Four days ago, on September 24, we published an item about the use of multiple identities on The Guardian‘s CIF pages by people presenting avidly pro-Western, and aggressively anti-Russian and anti-Syrian views. The irony of the situation, as we pointed out, is that the use of such multiple identities is being tolerated by a newspaper which, only 3 years ago, broke the news about the troll army the US had by then unleashed in cyberspace, and which has since then instituted a draconian policy of censorship of reader comments critical of the US and EU foreign policy in the Middle East and Eastern Europe, including Ukraine.
One of our readers has now provided us with fresh evidence that The Guardian does more than merely tolerate a practice characteristic of Western government agents on the Internet.
The screenshots below are taken from the article Putin says he can work with Obama despite trading barbs on Syria and ISIS. They show the moderators actively censor readers’ posts which point to the practice and to the fact that it’s already been documented. Here’s what happened today, when the mysterious commenter “Omniscience” surfaced again — and another commenter called him/her out.
The incident began when the reader who goes under the moniker gawain9 posted a comment insinuating that the rise of IS has benefited the Syrian government. The imputation of collusion on the part of the Assad government was immediately met with rebuttals by three other Guardian readers.
It was at that point that “Omniscience” stepped in with a non-sequitor intended to deflect attention from the argument.

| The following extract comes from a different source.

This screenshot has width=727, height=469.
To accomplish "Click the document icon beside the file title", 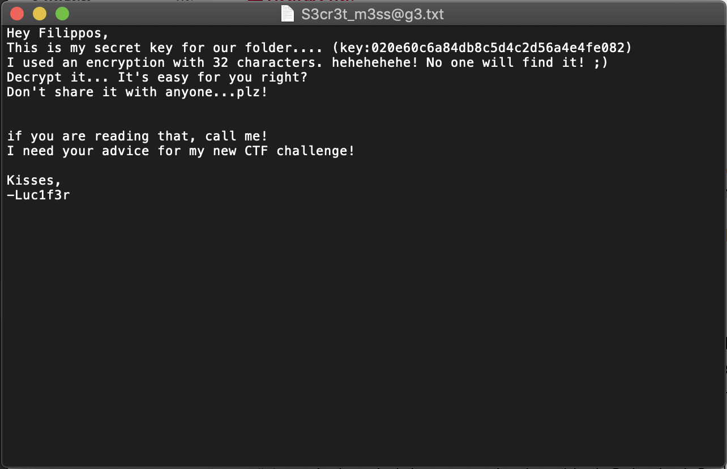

Another commenter (Karoline Louise), one of the three people who’d responded to gawain9’s original imputation, then called Omniscience on it, asking him whether he/she also posts as ‘GreatMountainEagle’.

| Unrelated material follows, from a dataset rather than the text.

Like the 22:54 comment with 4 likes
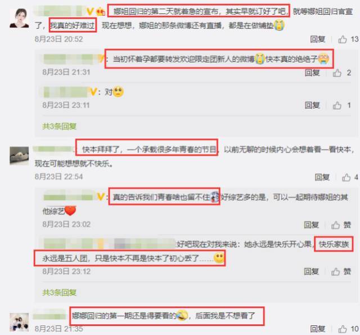Screen dimensions: 360x335 click(347, 177)
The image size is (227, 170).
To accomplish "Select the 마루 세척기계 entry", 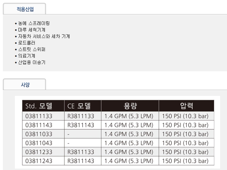I will [x=31, y=30].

The reader who passed these screenshots on to us then rounded off the discussion by responding to Karoline Louise and confirming her suspicion.
The last screenshot in this series shows how the Guardian’s moderators chose to react to the fact that someone posting anti-Syrian-government comments on CIF is using multiple identities. Instead of going after the obvious troll, the newspaper removed our reader’s comment, with its link to the article in which we first outted its tolerance of multiple identities of pro-Western commentators, thus removing from the public’s view evidence of the Guardian’s complicity in a practice it once critiqued as part of an underhanded propaganda war waged by the US.
Evidence of such propaganda practices by the West is now being deliberately axed, while Guardian’s CIF pages remain open to pro-western trolls, some of whom are no doubt part of that cyber-army the paper told us about in 2012.